_Objective_. Can you swap "magnifier" for "magnifying glass" in the stretch of data from its start through the line containing "click(x=194, y=33)", keeping everything else unchanged, and give back only those lines?

_Record excerpts_.
╭──

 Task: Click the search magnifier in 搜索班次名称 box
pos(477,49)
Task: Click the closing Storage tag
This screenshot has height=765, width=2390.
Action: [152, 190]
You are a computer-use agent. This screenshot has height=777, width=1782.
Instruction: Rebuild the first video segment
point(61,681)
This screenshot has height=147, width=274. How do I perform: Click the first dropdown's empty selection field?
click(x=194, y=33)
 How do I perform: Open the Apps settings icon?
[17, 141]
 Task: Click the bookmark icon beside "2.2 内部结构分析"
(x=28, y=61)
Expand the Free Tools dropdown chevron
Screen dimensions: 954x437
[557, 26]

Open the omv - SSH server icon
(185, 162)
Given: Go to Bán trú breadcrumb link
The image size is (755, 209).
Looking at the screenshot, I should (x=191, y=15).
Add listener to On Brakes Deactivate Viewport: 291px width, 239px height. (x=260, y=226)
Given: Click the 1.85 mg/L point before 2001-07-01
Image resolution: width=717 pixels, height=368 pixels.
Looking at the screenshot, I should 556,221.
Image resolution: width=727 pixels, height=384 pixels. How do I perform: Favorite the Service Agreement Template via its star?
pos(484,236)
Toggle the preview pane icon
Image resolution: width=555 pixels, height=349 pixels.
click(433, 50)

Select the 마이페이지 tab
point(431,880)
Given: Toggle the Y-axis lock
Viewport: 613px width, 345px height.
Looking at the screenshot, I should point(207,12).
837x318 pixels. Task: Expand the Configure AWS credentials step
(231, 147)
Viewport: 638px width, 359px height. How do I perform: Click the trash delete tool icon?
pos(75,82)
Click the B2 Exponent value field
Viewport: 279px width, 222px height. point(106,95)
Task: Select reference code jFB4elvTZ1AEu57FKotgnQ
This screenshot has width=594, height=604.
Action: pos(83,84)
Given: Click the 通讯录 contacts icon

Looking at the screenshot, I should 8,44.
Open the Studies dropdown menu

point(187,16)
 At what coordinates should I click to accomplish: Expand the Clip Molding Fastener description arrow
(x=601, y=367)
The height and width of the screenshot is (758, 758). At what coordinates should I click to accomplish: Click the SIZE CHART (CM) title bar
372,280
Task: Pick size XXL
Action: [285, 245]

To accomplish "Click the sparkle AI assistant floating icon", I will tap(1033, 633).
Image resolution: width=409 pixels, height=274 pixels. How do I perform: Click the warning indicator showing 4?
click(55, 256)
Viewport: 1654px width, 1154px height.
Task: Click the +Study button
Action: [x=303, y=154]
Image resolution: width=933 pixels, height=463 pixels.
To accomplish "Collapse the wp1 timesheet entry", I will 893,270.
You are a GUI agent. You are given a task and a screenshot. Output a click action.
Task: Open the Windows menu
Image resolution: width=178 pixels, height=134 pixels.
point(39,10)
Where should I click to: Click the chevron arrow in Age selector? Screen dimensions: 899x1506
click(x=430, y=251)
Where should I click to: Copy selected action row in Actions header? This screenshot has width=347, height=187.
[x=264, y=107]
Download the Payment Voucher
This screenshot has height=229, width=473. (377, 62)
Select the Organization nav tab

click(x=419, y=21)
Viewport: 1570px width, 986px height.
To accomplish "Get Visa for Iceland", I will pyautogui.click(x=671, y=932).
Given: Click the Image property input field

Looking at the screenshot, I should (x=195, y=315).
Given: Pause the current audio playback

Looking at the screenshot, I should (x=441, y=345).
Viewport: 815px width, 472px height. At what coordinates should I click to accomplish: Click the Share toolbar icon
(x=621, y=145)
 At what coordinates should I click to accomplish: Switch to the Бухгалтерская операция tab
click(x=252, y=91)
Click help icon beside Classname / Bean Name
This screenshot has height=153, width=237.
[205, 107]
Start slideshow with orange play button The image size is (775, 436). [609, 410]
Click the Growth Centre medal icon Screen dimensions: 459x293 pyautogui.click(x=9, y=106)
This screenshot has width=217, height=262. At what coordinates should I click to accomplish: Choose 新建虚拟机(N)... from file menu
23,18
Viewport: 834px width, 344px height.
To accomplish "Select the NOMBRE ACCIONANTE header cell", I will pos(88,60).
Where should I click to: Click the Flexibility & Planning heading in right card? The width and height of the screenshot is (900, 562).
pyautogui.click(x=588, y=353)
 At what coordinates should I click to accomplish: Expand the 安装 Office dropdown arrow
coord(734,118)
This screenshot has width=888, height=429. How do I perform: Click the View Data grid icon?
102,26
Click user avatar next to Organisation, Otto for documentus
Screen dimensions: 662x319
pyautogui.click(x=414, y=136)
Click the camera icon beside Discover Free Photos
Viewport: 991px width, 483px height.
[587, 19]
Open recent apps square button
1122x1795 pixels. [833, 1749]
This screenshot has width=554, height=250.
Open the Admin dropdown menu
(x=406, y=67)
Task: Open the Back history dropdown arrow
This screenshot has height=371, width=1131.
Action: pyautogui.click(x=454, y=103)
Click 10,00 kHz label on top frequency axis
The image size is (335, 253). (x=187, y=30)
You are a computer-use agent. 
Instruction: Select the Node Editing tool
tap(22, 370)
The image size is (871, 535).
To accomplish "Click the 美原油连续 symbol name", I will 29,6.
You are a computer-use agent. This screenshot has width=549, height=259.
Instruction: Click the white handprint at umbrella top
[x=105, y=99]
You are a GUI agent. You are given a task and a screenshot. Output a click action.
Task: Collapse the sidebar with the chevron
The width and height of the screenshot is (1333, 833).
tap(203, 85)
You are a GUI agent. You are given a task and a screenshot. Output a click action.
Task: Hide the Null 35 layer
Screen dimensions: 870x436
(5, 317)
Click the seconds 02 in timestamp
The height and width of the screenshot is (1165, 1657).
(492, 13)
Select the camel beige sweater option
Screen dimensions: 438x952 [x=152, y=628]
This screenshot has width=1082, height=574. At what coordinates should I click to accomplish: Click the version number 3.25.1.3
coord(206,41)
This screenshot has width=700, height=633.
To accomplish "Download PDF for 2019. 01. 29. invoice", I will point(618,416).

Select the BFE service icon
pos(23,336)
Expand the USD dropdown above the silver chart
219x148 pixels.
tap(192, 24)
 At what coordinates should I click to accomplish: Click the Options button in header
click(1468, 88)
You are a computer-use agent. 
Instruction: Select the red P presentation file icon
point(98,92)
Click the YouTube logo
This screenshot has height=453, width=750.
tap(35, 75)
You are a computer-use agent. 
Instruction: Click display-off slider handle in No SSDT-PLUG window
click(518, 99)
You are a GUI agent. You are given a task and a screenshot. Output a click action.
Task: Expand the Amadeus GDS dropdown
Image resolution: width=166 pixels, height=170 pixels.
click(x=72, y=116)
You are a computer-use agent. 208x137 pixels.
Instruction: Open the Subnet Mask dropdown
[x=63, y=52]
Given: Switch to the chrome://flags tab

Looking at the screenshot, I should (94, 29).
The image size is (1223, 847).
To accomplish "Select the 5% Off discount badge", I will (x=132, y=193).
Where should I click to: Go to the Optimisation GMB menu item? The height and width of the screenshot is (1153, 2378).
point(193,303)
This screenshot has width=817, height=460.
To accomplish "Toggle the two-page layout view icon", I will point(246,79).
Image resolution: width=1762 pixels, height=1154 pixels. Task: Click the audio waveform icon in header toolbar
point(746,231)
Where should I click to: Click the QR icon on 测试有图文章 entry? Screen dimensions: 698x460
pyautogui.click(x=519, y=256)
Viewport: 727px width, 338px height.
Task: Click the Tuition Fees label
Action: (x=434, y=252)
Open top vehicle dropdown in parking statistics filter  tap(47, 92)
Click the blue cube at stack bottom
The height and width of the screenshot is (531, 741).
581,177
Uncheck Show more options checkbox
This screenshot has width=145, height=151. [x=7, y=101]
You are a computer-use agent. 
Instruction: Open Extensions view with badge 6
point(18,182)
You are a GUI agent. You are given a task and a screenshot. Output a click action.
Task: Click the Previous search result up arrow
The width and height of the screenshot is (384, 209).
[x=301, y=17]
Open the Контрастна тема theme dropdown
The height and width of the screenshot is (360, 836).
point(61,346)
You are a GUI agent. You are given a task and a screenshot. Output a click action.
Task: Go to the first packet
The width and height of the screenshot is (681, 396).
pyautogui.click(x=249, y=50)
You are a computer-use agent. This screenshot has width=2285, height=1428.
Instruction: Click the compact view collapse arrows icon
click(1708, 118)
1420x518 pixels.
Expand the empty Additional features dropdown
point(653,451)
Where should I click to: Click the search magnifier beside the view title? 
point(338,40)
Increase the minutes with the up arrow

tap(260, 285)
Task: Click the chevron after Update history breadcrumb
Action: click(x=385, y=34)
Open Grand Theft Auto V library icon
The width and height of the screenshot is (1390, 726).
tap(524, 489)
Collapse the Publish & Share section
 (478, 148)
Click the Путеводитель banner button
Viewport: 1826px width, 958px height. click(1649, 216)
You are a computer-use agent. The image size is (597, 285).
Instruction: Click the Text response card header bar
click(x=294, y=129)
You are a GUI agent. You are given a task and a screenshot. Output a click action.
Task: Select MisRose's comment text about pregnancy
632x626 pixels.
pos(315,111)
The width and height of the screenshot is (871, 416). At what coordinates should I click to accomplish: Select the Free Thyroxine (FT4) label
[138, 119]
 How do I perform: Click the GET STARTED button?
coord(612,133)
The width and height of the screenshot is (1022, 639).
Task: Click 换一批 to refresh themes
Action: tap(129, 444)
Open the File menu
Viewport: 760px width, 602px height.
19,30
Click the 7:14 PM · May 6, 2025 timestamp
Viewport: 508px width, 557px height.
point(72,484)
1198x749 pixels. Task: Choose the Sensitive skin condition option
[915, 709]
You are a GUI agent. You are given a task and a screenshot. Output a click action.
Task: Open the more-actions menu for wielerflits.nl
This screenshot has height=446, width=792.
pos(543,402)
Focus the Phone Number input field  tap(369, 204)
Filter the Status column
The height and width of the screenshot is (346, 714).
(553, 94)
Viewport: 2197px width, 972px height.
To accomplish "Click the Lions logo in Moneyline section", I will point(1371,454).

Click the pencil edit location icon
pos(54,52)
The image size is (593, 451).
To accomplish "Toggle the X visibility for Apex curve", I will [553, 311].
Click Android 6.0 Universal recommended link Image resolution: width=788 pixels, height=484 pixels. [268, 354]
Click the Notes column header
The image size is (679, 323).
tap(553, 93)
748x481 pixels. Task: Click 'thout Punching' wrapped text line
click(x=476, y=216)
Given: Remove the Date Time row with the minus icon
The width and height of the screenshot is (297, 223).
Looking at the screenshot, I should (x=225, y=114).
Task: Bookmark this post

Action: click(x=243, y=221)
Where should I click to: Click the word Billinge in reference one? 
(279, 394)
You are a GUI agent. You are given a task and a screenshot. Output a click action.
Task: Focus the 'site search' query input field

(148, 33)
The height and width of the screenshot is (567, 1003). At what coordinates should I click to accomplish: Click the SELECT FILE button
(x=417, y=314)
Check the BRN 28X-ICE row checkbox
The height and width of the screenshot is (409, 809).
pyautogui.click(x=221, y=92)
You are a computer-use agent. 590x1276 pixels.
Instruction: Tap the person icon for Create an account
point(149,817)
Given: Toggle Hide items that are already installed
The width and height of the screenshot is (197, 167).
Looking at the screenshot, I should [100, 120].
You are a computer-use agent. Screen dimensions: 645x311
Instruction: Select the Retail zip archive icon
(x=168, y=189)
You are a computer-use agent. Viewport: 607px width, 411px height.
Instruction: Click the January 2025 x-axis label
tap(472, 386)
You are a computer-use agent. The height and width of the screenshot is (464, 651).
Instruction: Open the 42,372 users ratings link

╰──

_Answer below_.
 Task: Click the search magnifying glass in 搜索班次名称 box
pos(477,49)
Task: Click the closing Storage tag
This screenshot has height=765, width=2390.
Action: [152, 190]
You are a computer-use agent. This screenshot has height=777, width=1782.
Instruction: Rebuild the first video segment
point(61,681)
This screenshot has height=147, width=274. How do I perform: Click the first dropdown's empty selection field?
click(x=194, y=33)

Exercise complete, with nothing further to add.